<<<<
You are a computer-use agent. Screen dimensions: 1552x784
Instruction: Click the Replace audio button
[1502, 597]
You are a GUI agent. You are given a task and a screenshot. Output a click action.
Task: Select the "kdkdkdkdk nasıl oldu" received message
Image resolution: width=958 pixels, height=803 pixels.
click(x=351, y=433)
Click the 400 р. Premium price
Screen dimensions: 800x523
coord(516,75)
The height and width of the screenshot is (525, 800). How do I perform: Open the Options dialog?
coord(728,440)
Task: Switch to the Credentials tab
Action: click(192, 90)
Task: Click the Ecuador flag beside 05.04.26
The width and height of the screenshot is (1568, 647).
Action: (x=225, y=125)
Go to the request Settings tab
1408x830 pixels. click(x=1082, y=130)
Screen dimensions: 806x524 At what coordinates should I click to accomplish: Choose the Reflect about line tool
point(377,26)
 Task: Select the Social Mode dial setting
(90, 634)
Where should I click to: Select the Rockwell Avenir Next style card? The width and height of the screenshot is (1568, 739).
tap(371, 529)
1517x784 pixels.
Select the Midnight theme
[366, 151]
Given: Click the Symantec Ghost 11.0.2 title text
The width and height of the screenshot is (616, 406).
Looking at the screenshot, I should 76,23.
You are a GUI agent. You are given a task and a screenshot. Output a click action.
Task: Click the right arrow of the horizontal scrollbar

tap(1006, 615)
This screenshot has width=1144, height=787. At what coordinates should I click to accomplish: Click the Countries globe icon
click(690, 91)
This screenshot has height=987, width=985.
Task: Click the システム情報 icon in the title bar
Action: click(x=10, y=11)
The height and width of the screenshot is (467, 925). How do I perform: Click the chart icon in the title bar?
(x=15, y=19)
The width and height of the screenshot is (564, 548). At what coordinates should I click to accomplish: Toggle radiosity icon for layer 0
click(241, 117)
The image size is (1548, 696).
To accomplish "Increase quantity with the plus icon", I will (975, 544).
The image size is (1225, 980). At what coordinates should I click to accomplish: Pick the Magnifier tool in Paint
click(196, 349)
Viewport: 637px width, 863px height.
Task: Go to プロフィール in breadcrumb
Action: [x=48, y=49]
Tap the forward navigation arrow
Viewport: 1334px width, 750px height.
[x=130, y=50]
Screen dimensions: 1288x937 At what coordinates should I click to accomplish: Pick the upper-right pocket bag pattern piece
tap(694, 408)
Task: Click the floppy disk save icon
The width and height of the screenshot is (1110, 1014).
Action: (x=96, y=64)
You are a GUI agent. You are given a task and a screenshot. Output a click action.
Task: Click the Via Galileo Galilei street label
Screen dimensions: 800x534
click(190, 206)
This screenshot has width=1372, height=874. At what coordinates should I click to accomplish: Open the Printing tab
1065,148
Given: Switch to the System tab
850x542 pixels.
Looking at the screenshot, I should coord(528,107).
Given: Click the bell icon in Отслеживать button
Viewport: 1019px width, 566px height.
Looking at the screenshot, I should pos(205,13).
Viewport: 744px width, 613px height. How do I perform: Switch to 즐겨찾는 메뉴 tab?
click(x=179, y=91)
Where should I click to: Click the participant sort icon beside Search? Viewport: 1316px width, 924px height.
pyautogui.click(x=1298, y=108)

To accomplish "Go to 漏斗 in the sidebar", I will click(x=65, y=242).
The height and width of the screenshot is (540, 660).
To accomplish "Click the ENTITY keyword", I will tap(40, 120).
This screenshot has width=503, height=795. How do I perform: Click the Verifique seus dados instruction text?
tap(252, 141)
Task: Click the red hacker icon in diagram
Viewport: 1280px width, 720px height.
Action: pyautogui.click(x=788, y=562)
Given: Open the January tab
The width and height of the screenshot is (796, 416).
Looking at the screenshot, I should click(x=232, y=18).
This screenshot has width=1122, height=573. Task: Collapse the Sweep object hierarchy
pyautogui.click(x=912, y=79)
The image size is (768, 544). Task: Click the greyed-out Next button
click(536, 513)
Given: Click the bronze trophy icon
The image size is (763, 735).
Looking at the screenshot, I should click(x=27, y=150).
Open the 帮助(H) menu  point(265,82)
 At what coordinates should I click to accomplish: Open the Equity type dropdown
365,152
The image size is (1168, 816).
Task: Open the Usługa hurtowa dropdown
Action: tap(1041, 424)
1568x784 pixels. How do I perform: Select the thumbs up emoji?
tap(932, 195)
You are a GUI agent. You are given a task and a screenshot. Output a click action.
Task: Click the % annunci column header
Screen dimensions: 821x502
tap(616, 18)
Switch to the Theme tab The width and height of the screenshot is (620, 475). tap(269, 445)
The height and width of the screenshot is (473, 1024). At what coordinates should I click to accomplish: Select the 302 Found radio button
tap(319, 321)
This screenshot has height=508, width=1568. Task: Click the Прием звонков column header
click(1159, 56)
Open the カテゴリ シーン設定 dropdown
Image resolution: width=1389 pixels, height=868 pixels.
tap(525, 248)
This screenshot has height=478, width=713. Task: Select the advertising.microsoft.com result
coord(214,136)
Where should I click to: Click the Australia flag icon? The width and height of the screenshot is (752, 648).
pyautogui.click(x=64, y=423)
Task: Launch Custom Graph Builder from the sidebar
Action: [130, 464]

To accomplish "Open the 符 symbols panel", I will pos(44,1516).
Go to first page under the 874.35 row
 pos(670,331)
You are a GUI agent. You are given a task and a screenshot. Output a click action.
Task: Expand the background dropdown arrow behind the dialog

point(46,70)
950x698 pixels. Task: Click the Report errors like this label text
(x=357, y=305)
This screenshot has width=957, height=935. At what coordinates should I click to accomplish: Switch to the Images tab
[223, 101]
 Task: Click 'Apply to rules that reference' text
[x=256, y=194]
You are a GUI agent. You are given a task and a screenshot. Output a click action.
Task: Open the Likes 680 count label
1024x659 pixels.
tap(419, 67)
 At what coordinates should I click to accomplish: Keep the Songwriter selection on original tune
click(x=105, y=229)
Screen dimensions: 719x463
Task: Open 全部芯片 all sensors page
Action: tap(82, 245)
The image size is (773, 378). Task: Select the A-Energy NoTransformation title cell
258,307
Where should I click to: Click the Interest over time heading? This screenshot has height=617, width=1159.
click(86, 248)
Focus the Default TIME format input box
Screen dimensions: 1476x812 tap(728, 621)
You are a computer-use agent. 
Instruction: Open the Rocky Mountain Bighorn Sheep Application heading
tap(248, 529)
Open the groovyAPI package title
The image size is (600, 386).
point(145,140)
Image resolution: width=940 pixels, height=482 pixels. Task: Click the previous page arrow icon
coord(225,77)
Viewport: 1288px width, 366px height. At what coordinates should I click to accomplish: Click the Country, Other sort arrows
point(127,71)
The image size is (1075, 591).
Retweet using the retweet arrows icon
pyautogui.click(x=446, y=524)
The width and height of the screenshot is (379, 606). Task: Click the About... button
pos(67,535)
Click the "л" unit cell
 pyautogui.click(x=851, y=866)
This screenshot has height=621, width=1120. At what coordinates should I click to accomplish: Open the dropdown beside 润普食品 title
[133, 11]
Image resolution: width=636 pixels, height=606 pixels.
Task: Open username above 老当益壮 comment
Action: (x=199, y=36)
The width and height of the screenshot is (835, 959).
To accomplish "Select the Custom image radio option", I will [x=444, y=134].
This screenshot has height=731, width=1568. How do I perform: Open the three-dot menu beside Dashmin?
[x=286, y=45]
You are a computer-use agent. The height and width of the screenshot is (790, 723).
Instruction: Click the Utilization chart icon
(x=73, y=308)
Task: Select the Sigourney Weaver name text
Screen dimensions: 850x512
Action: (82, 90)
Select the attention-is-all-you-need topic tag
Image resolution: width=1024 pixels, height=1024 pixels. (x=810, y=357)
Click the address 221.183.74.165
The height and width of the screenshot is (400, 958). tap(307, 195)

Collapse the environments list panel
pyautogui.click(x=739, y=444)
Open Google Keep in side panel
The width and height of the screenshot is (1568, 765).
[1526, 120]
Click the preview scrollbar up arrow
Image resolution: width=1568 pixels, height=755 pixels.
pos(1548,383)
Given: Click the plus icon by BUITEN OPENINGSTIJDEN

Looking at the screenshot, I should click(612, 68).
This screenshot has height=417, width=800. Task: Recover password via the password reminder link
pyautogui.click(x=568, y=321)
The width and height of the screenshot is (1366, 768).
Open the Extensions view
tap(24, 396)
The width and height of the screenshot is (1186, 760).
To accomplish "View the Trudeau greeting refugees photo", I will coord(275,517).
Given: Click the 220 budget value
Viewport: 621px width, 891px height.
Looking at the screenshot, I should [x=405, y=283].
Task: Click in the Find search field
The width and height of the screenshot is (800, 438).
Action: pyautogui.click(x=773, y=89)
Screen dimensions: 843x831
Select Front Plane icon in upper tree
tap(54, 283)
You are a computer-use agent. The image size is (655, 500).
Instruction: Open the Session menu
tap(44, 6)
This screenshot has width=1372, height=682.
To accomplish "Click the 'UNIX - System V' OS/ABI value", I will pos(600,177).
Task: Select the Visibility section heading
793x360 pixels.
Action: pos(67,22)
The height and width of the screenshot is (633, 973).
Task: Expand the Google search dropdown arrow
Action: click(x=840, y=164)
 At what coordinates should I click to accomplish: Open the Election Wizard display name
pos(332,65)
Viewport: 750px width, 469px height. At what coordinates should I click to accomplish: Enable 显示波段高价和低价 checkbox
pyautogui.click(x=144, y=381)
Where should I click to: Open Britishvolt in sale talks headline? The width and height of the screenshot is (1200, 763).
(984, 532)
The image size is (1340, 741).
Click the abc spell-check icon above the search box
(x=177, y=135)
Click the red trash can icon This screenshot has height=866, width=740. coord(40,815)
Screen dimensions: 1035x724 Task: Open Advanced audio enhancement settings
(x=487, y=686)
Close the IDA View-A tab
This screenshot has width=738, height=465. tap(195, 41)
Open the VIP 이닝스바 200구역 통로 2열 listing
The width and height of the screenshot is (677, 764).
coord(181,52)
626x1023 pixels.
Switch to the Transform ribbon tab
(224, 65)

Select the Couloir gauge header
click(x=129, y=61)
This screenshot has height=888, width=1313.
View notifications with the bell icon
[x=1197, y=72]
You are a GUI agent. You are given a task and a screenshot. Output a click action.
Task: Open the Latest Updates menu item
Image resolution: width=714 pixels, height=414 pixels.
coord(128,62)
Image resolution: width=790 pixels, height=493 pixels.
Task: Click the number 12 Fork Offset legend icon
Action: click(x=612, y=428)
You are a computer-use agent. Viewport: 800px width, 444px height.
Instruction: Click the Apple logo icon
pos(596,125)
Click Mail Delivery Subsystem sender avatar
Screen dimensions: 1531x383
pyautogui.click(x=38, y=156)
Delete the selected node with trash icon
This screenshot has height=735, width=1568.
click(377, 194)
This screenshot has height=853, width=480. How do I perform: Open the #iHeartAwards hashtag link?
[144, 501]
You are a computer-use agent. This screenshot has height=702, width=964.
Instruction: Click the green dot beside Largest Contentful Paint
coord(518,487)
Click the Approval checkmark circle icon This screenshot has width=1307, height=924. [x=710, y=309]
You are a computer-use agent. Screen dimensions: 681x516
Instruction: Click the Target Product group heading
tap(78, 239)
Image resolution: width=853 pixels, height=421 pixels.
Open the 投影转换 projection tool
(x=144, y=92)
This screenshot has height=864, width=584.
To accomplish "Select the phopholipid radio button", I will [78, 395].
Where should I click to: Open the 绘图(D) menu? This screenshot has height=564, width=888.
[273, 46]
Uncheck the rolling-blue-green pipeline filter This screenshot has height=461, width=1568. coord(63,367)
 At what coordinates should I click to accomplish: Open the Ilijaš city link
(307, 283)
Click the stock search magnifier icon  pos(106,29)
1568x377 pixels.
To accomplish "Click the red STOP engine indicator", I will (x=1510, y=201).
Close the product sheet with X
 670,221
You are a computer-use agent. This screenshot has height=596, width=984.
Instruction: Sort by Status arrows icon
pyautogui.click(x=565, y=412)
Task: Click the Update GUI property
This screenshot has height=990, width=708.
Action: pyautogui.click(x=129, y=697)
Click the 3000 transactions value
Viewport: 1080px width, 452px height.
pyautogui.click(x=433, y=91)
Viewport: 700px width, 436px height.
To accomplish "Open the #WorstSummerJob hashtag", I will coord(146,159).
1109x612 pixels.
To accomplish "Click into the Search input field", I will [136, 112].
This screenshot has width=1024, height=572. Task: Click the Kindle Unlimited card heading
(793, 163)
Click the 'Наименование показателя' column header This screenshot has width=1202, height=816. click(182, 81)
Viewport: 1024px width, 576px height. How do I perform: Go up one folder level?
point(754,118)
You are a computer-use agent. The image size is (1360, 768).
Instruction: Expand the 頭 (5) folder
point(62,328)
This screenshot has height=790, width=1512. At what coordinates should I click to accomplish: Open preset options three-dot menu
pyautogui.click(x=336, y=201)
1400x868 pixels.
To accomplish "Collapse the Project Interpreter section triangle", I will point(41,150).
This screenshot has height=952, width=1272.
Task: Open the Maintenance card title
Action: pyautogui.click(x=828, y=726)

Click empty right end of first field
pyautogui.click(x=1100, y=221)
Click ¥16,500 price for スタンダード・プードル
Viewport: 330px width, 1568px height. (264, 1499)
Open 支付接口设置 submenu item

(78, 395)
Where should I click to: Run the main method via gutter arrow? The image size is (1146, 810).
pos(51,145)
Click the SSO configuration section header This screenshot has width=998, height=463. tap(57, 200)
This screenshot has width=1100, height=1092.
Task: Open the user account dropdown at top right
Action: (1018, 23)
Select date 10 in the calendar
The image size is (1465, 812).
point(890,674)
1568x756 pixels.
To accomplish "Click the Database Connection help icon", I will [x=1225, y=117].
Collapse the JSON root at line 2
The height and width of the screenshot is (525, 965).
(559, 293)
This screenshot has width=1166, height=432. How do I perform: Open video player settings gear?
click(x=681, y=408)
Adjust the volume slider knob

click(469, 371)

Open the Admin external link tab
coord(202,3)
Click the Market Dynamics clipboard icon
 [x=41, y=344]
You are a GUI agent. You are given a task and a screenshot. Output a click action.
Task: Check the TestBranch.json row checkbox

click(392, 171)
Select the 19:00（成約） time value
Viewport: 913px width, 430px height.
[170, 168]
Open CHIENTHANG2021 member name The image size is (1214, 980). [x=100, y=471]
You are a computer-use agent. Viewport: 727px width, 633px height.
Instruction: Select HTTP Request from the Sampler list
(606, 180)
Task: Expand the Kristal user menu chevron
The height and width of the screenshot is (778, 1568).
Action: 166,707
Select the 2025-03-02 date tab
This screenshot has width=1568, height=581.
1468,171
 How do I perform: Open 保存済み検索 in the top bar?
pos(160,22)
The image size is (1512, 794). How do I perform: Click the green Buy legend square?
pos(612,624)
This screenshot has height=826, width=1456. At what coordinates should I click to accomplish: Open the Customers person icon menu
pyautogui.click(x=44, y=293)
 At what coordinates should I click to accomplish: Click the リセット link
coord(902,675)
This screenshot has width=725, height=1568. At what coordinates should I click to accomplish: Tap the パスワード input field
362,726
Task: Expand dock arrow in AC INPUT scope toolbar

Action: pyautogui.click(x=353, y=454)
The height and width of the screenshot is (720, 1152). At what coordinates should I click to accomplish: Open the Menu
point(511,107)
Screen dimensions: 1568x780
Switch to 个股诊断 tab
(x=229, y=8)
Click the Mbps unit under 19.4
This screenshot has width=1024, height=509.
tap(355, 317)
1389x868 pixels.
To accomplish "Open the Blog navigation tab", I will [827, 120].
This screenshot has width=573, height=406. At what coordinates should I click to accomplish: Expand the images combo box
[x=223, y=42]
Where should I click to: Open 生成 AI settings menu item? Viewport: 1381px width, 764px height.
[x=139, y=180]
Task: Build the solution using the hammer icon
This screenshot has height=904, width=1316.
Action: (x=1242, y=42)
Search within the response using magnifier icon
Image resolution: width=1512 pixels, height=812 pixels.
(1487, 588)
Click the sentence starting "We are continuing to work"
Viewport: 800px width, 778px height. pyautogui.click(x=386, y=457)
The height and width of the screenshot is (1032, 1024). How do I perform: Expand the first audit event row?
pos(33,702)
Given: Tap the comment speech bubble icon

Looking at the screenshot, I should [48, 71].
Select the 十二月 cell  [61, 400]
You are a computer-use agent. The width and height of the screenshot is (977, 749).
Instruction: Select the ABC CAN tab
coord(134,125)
>>>>
◆ What the task requires: From the entries above, extract only the lines running from the one containing "The image size is (1075, 591)." through the one containing "The width and height of the screenshot is (835, 959).", inclusive.

◆ Task output:
The image size is (1075, 591).
Retweet using the retweet arrows icon
pyautogui.click(x=446, y=524)
The width and height of the screenshot is (379, 606). Task: Click the About... button
pos(67,535)
Click the "л" unit cell
 pyautogui.click(x=851, y=866)
This screenshot has height=621, width=1120. At what coordinates should I click to accomplish: Open the dropdown beside 润普食品 title
[133, 11]
Image resolution: width=636 pixels, height=606 pixels.
Task: Open username above 老当益壮 comment
Action: (x=199, y=36)
The width and height of the screenshot is (835, 959).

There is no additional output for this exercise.